Nach der Revolution in Iran (die keine islamische, sondern eine Revolution aller Iraner war) wurde 1979 das Experiment eines – schiitischen – Gottesstaates begonnen, der zugleich »Republik« und »islamisch« sein sollte. Dem »Revolutionsführer«, Ayatollah Khomeini, ging es um die politische und geistige Selbstbehauptung gegenüber einem Westen, dessen Verhalten die Iraner seit den 1950er Jahren als imperialistische Vergewaltigung wahrgenommen hatten.
»Wir glauben nicht, dass alle Dimensionen des gesellschaftlichen Lebens von religiösen Lehren abgeleitet werden sollen«
Das Experiment ist nur teilweise gelungen: Während Selbstbehauptung und Eigenständigkeit wirkungsvoll praktiziert werden, schränkt die religiöse Grundlage des Systems Pluralität, Bürgerrechte und Rechtstaatlichkeit nachhaltig ein. Wohin wird sich Iran entwickeln? Es klingt fast nach Ali Abd al-Raziq, wenn Ayatollah Husain Ghaemmaghami, zeitweilig Imam an der Hamburger Ali-Moschee schreibt: »Wir glauben nicht, dass alle Dimensionen des gesellschaftlichen Lebens von religiösen Lehren abgeleitet werden sollen ... die Religion hat im Hinblick auf viele Dimensionen des gesellschaftlichen Lebens keine besondere Sichtweise.«
Die islamistische Ideologie hat zu diffuser terroristischer Gewalt geführt, aber nicht zu Wandel. Dieser kam schließlich von anderen: den Bürger und Bürgerinnen, namentlich den jungen Menschen, selbst. In den Auf- und Umbrüchen der arabischen Gesellschaften war von religiösen Eiferern wenig zu sehen. Erst im Nachhinein versuchen sie – auf je unterschiedliche Weise – den Prozess des Wandels für sich zu reklamieren.
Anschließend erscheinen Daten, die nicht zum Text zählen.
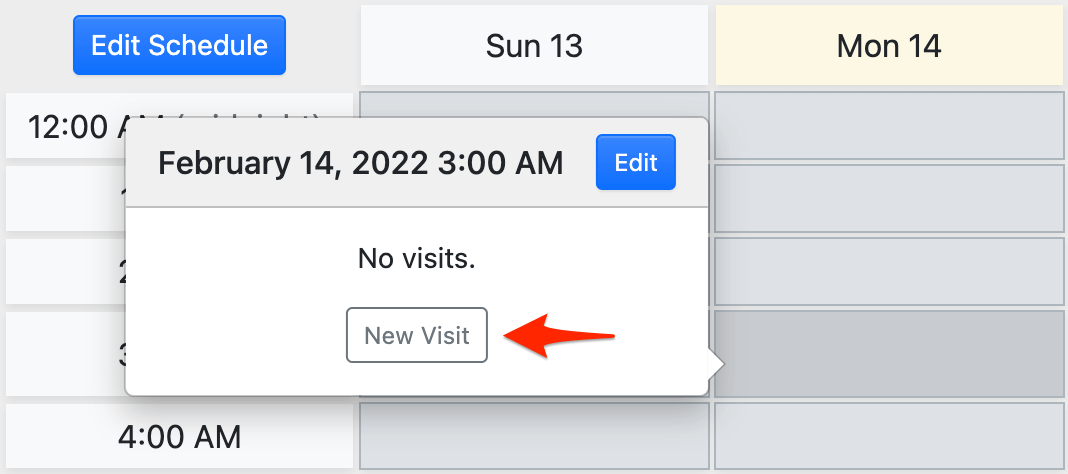Click the highlighted Monday 3:00 AM slot
Screen dimensions: 1068x474
point(889,353)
Eine zukunftsfähige Antwort darauf kam aus Tunesien: Zwar erklärt Paragraph eins der im Januar verabschiedeten Verfassung den Islam zur Staatsreligion; Paragraph sechs aber bestätigt den Schutz des Staates für die Freiheit des Glaubens und Gewissens. Ali Abd al-Raziq würde sich bestätigt fühlen: Die Mörderbande vom Kalifat des »Islamischen Staats« hat den Islam beschmutzt. Es gibt bessere Staatsformen für Muslime als das Kalifat. Die Tunesier haben gezeigt, wo sie liegen.
Prof. Dr. Udo Steinbach, 1976 bis 2006 Direktor des Deutschen Orient-Instituts in Hamburg, leitet seit 2012 das Nahost/Nordafrika-Programm der Humboldt-Viadrina School of Governance.